#### Given information

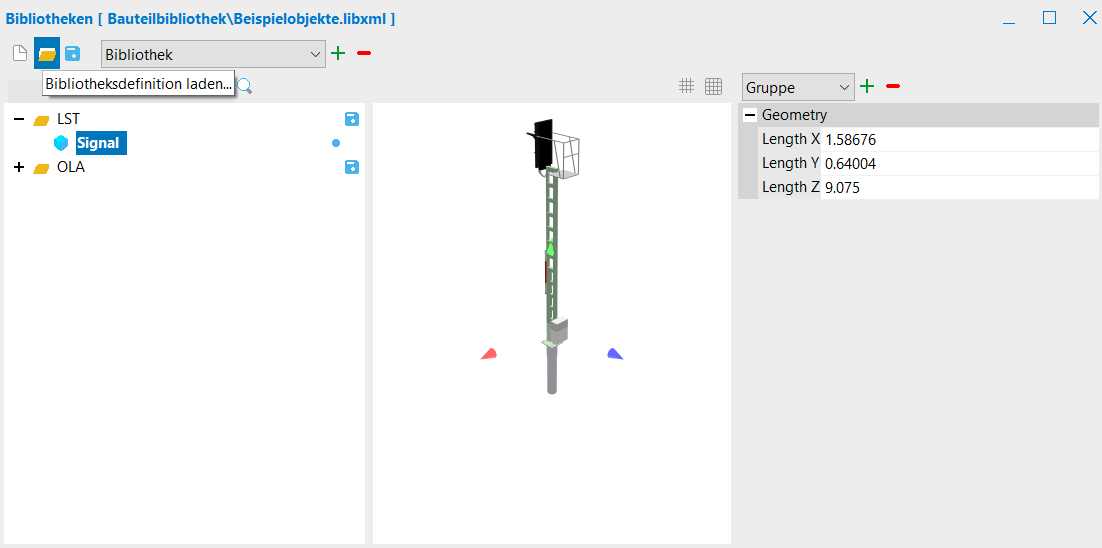1102x548 pixels.
Task: Add a library with the green plus next to Bibliothek
Action: (x=338, y=53)
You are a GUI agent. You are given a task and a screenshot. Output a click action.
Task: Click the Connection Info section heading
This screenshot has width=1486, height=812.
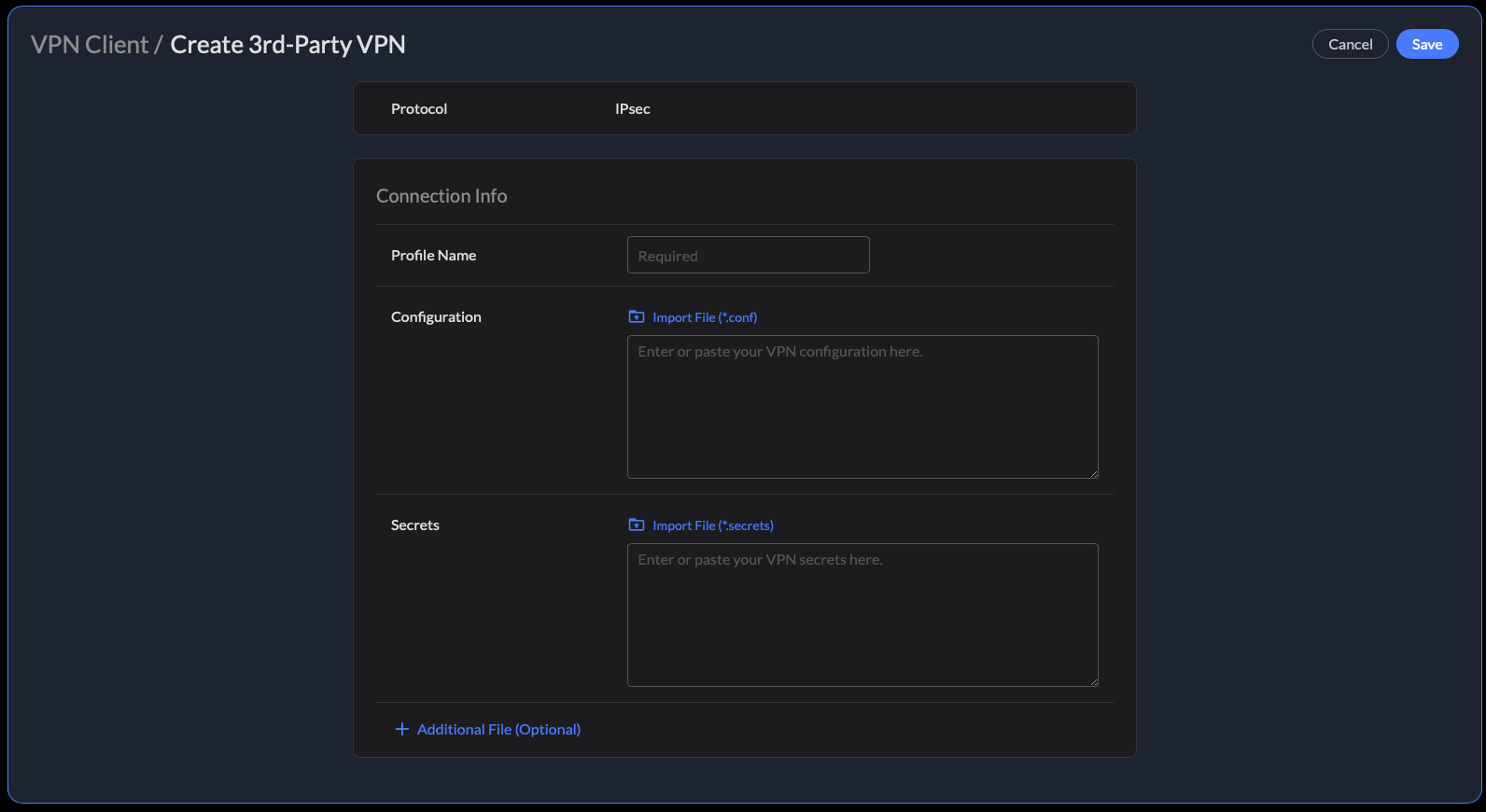tap(442, 196)
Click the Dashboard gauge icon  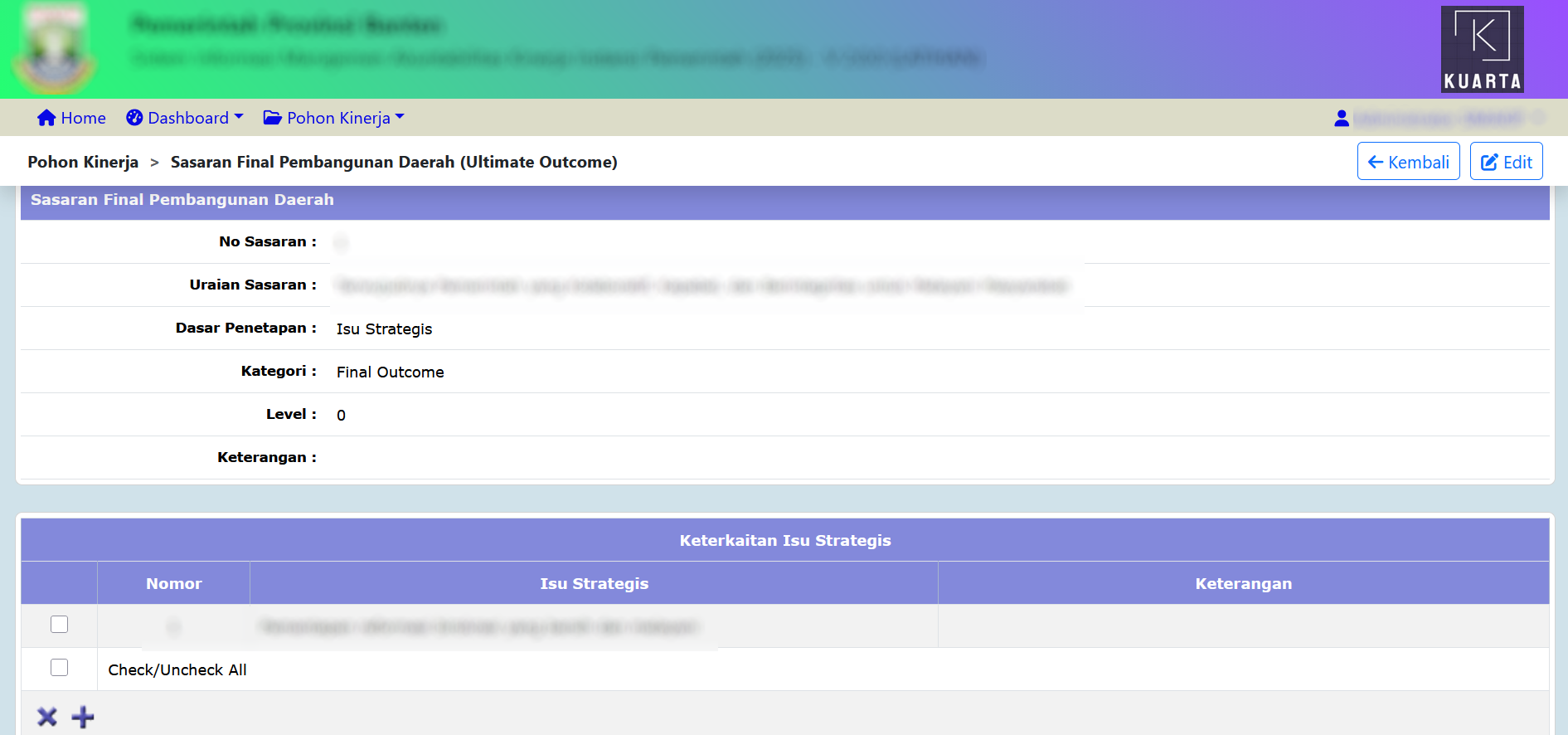pos(134,118)
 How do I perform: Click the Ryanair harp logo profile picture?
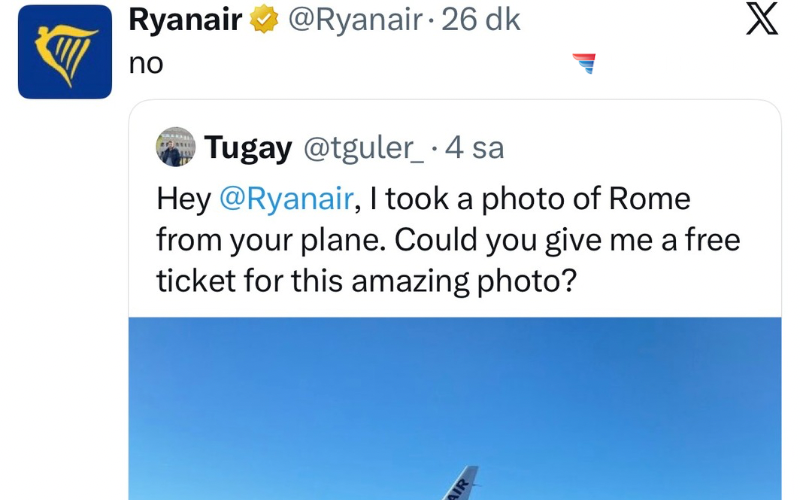(65, 52)
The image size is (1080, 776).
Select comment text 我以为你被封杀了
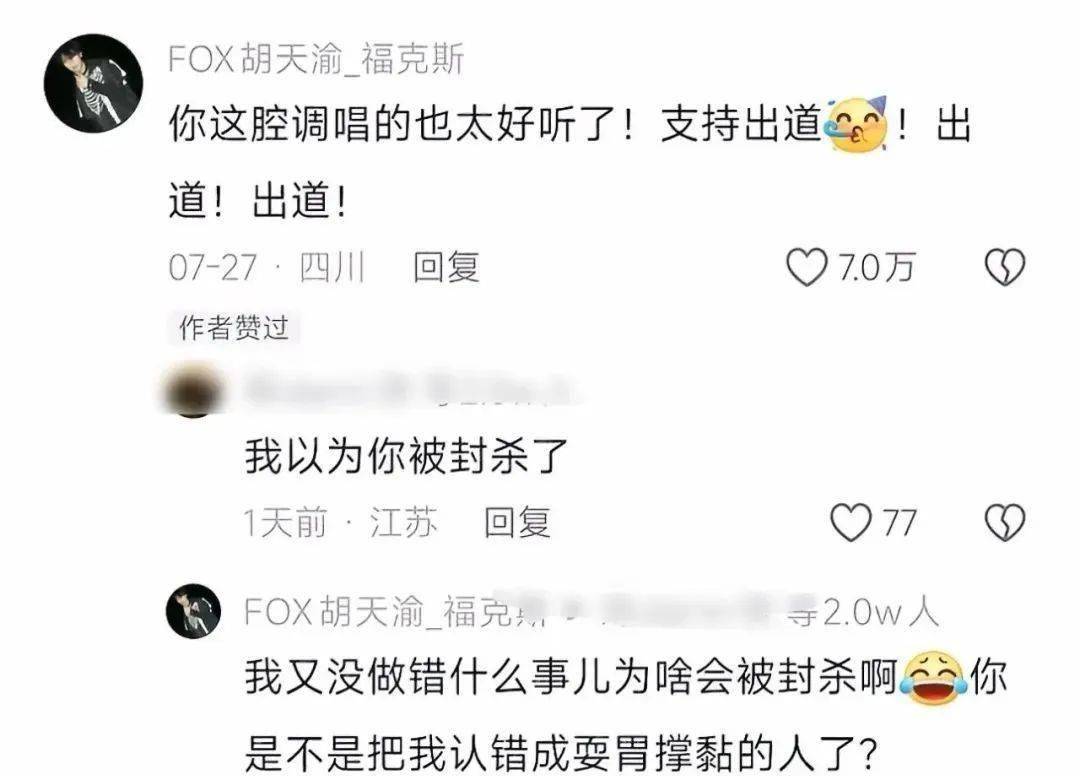(406, 457)
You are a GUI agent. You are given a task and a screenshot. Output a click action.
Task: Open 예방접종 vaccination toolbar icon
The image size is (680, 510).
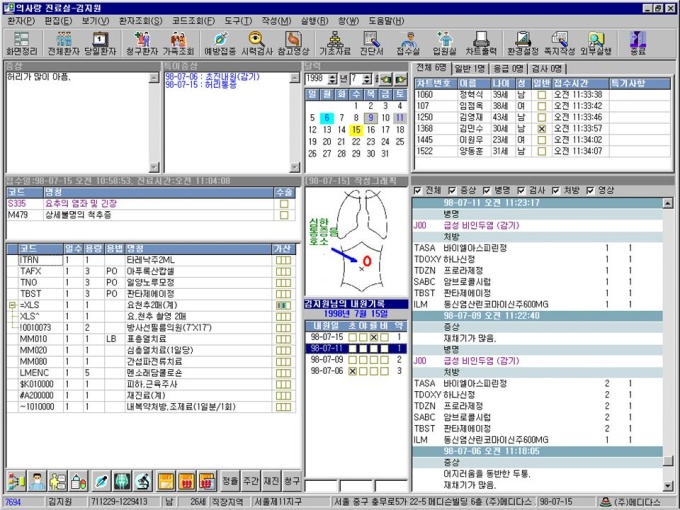220,43
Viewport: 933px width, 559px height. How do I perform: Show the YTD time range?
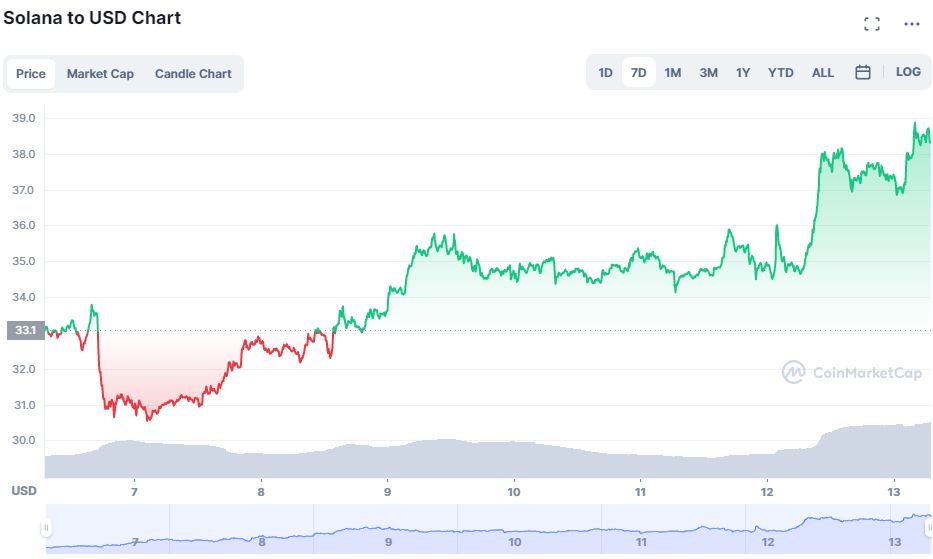[x=780, y=73]
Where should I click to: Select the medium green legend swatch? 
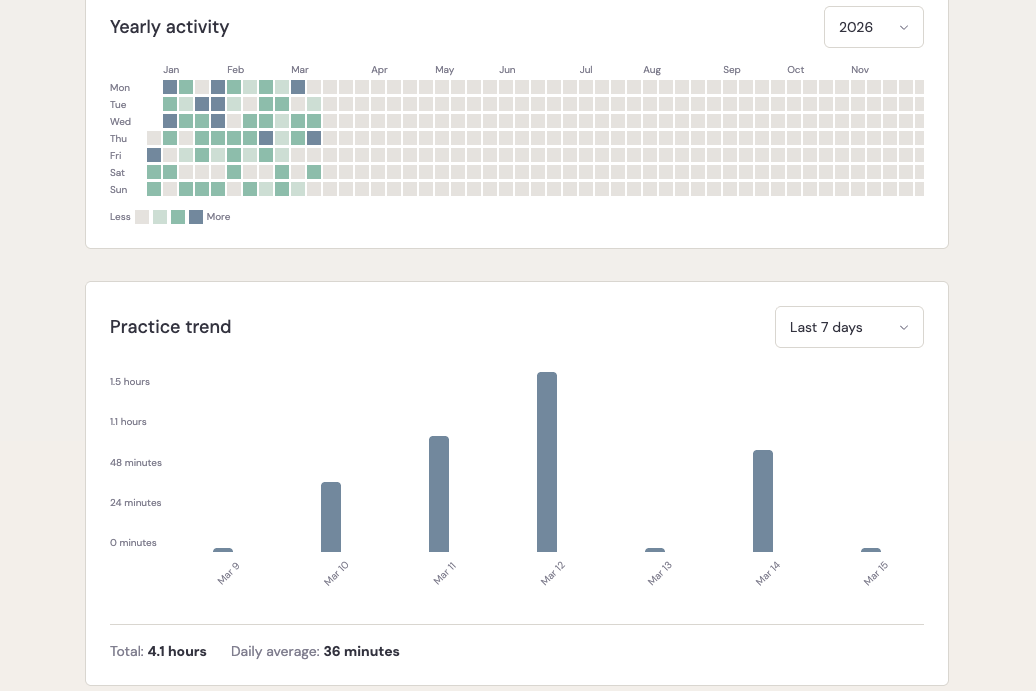click(178, 217)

########

• What the task asks: Collect every line above that contains the word "image".

• Completed exercise:
The image size is (1080, 776).
The image size is (680, 510).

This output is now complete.